**Work request**
In the records that come next, find every line with "width". Return those lines.

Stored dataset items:
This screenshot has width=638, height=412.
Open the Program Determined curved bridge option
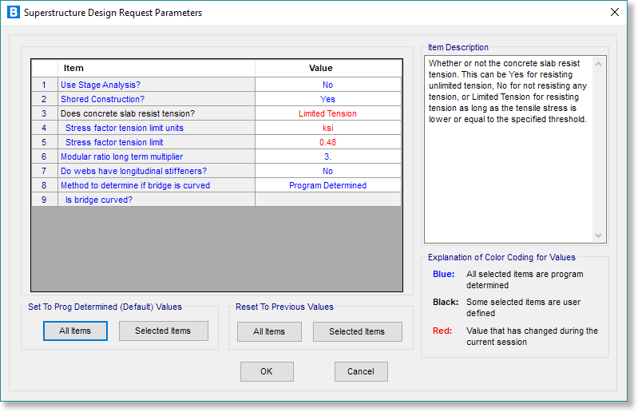pyautogui.click(x=327, y=185)
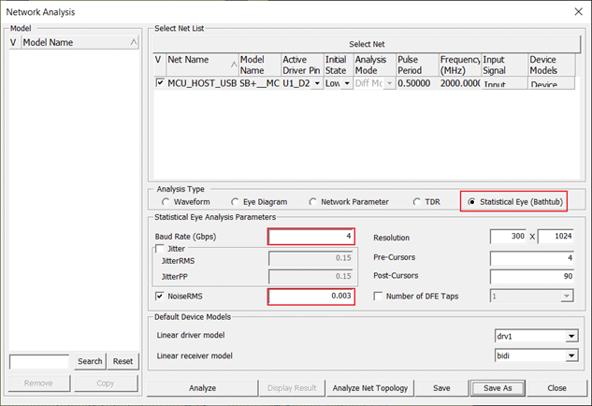Select Network Parameter analysis type
The image size is (592, 406).
click(x=313, y=202)
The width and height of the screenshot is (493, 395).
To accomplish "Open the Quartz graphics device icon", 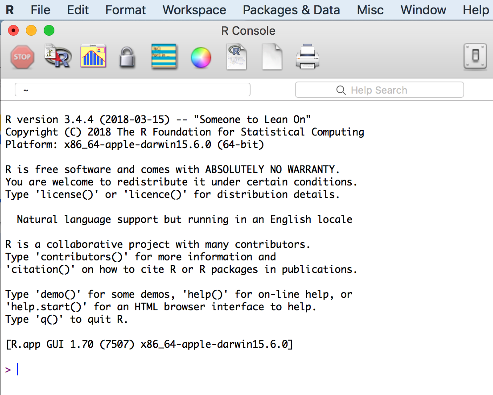I will [93, 56].

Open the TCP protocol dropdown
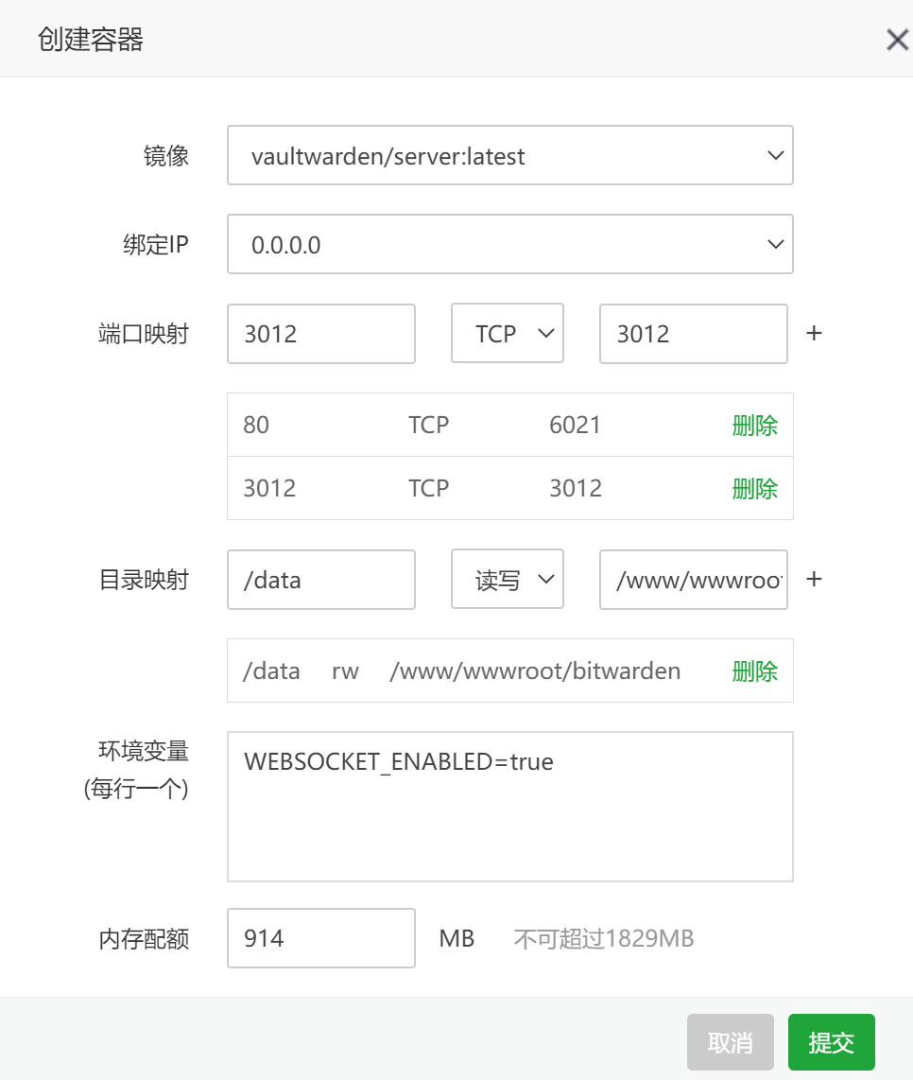[507, 334]
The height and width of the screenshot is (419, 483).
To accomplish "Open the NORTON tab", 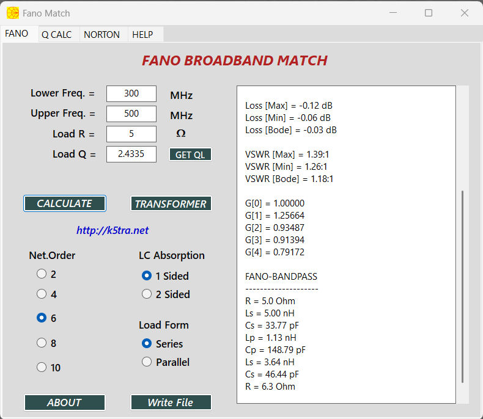I will click(x=101, y=34).

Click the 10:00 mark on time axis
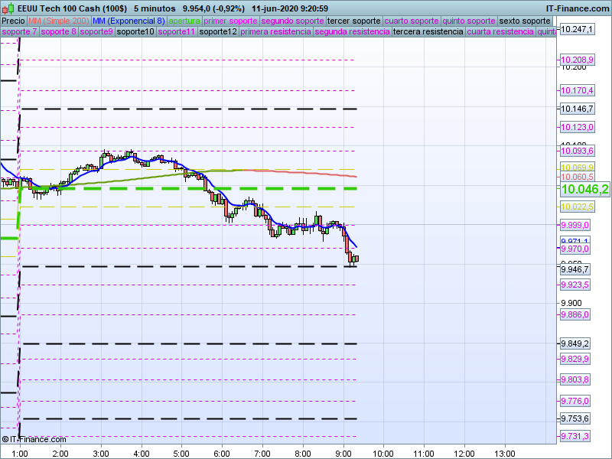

**Solved problem**
This screenshot has width=638, height=412.
The width and height of the screenshot is (493, 395).
The height and width of the screenshot is (419, 483).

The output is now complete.